In the records below, find the line holding "The height and width of the screenshot is (556, 1024)." and the line holding "Click the trash icon in Objekt-Manager". Set down both, with every line between them, exactly.

::: Records for the task :::

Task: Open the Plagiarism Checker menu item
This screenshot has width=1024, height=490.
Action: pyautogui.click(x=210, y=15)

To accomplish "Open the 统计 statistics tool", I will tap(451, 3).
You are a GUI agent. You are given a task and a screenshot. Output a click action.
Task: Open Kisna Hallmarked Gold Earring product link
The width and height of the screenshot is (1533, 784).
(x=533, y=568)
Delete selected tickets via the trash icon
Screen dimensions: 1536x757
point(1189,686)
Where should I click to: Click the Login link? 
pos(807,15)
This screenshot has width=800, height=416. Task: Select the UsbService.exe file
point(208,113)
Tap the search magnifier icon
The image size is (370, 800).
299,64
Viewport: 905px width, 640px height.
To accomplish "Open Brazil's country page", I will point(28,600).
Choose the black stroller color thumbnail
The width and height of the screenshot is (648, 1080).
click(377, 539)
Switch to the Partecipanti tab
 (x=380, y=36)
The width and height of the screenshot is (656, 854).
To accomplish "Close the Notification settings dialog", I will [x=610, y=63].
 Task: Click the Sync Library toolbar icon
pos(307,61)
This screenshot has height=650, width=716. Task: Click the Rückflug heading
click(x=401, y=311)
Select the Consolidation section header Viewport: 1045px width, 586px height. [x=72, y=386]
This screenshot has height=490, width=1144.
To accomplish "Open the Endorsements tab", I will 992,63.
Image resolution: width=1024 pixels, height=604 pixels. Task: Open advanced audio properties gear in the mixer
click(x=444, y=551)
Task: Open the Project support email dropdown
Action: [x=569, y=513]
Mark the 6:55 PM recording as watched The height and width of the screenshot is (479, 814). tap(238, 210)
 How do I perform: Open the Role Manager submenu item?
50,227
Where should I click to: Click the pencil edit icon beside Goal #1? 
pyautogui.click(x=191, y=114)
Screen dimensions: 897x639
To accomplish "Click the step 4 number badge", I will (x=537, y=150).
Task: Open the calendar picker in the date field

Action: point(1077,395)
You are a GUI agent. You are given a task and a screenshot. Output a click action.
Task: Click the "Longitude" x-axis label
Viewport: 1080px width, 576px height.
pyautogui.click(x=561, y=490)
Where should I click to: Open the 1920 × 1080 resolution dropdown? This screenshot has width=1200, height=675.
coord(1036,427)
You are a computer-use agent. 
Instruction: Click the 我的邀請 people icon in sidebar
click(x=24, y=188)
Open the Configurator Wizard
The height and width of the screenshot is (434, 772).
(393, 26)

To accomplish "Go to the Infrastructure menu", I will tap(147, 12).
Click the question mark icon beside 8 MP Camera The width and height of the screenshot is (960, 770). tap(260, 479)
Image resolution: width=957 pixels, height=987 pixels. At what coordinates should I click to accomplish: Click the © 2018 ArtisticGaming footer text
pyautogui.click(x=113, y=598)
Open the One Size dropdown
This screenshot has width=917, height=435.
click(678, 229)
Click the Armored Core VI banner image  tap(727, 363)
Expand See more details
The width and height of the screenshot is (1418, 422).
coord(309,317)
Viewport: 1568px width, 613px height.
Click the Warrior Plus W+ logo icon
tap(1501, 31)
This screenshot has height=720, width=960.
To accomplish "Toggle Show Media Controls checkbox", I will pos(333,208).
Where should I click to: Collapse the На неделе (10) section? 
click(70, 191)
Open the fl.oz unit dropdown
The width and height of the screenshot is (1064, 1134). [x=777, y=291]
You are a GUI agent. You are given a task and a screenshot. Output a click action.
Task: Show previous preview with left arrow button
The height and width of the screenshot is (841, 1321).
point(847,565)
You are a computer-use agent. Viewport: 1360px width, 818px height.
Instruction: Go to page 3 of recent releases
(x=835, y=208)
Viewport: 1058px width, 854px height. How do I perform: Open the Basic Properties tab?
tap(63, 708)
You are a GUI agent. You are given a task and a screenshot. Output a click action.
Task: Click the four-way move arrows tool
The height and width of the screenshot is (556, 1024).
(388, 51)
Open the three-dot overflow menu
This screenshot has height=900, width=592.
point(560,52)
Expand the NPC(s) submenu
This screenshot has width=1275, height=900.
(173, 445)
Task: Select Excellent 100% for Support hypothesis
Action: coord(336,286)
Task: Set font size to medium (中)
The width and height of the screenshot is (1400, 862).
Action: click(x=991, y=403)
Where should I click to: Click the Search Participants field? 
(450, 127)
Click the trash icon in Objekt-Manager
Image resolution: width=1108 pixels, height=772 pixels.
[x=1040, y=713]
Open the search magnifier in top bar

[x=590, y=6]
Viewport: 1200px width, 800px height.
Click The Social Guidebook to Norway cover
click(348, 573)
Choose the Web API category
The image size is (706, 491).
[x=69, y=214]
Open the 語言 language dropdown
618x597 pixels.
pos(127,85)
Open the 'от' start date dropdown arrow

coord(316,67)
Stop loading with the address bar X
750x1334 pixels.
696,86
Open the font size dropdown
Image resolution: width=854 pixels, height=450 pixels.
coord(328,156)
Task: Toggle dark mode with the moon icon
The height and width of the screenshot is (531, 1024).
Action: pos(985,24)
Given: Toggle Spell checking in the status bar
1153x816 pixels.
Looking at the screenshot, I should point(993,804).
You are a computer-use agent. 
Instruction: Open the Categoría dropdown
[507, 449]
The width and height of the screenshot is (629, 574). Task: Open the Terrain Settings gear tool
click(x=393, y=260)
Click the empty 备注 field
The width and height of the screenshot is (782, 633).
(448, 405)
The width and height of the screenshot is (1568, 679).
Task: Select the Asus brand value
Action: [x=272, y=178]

:::

→ The completed task:
The height and width of the screenshot is (556, 1024).
(388, 51)
Open the three-dot overflow menu
This screenshot has height=900, width=592.
point(560,52)
Expand the NPC(s) submenu
This screenshot has width=1275, height=900.
(173, 445)
Task: Select Excellent 100% for Support hypothesis
Action: coord(336,286)
Task: Set font size to medium (中)
The width and height of the screenshot is (1400, 862).
Action: click(x=991, y=403)
Where should I click to: Click the Search Participants field? 
(450, 127)
Click the trash icon in Objekt-Manager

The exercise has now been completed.